I recently discovered the exciting sport of Parkour and thought I would give my readers a short introduction to it. You will see its influence on some of my designs in the near future.
Parkour is a term derived from a French term describing running combined with traversing military style obstacle course training. Parkour practitioners use nothing but themselves and their environment to propel themselves through their environment, often in displays of gymnastic and acrobatic ability. While the origination of Parkour seems to be mostly based on French methods of physical training popularized in the 90′s, it has existed in various forms since men have been running. I can remember the TV show “It Takes a Thief” and “Mission Impossible” as a kid using various Parkour like techniques to entertain the viewers.
None the less watching a proficient Parkour practitioner is most exhilarating and entertaining as obvious by the prolific number of “Parkour Videos” on YouTube. If you search the term you will turn up over 5 million videos, just 1 of which had over 41 million viewers! Many of the best videos I’ve able to find seem to come from Eastern Europe, Ukraine and Russia being two of the most prolific suppliers of young talented Parkour performers. In a sport with no formal grading system the skill of the Parkour performer is often very subjective, many times the only real determination of the “winner” is the number of people viewing or commenting on the videos of the Parkour performers themselves. So with many of the best Parkour performers looking for affirmation of their skill they post videos to YouTube. With so many postings each performer is looking to set himself apart from others and show his ability to “out perform” other Parkour practitioners. This has led to an escalation of sorts in the number of truly spectacular and potentially dangerous, even life threatening stunts being performed for the throngs of adoring viewers.

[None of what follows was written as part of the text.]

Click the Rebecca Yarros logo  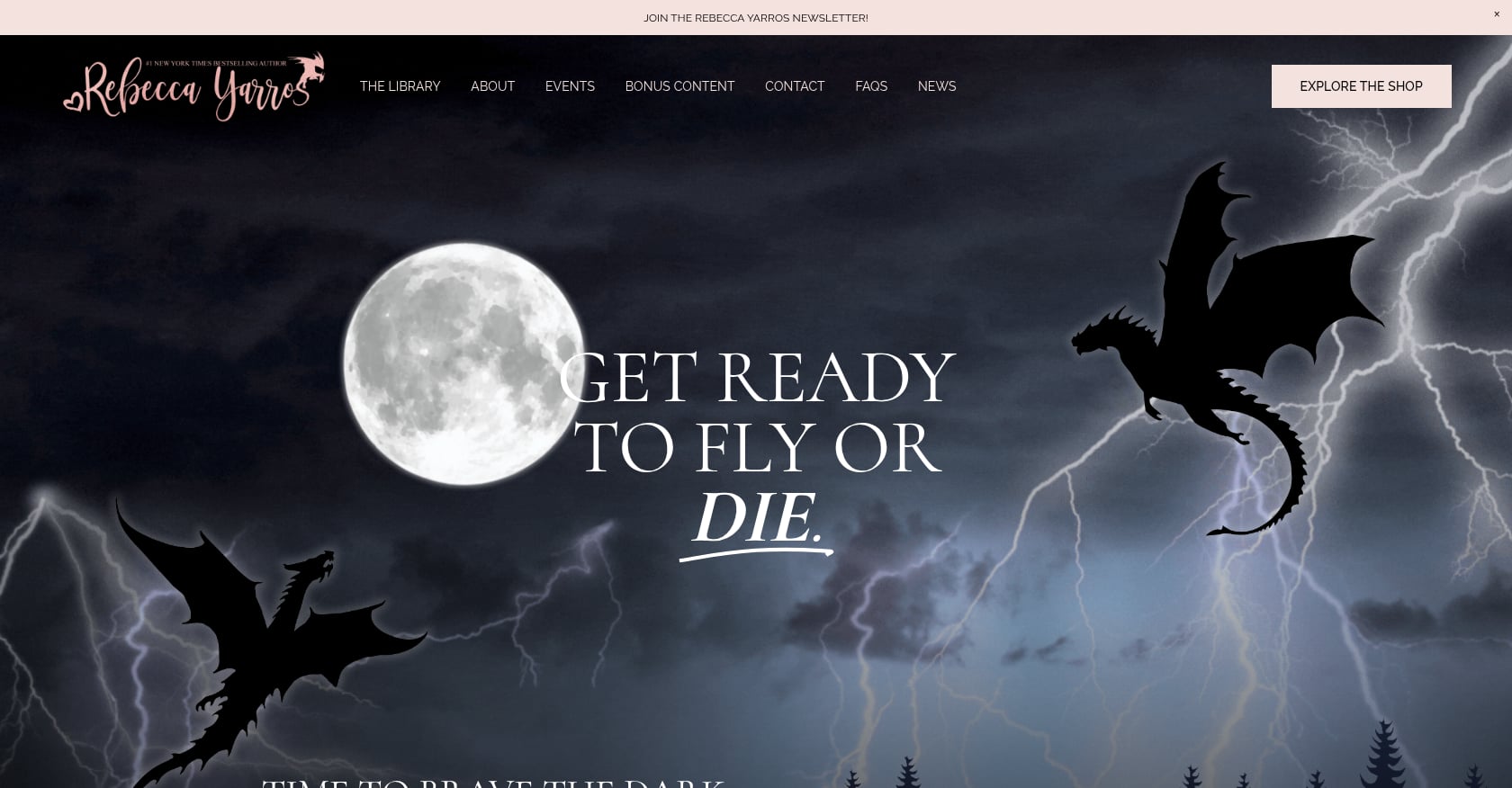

One such viewer that has taken an interest is my 6 year old son, he can and will wile away as many hours as I let him watching Parkour videos. While I do not find it nearly as entertaining as my 6 year old son, I have discovered that he will try to emulate these young men and women. At first this scared me, seemed dangerous for him to be trying these stunts.
I soon came to realize though that they were really just improvements on the same stunts I did as a boy. I was amazed by Evel Knievel and tried to ramp many a bicycle over many object as a young boy. I even got hurt a few times. That is why god made kids so resilient in my opinion, so as kids we can learn from a mistake that if made as an adult would leave us in the hospital for a week or two! The best part is this habit of watching videos on YouTube has promoted my son to much higher levels of physical activity when he does play outside. This in turn as made him more physically fit and dexterous. His “Parkour Moves” are actually very good for a 6 year old with no formal training.
This led me to want to support my son and encourage him. Want to join in? Check out the great resource http://ultimateparkourgear.com to get what you need to practice safely. My sons favorite shoes for parkour are the Onitsuka Tiger Ultimate 81s.
So I called on my own physical training. I spent many years studying Ninjitsu. A quick study of Ninjitsu and its history will let you know that Parkour has been around in one form or another for at least 400 years and I suspect it is even longer. The combat rolls and hide techniques taught me by my Sensei are very similar to the techniques learned by my son on YouTube. Surprising my son with a combat roll performed to perfection? Priceless!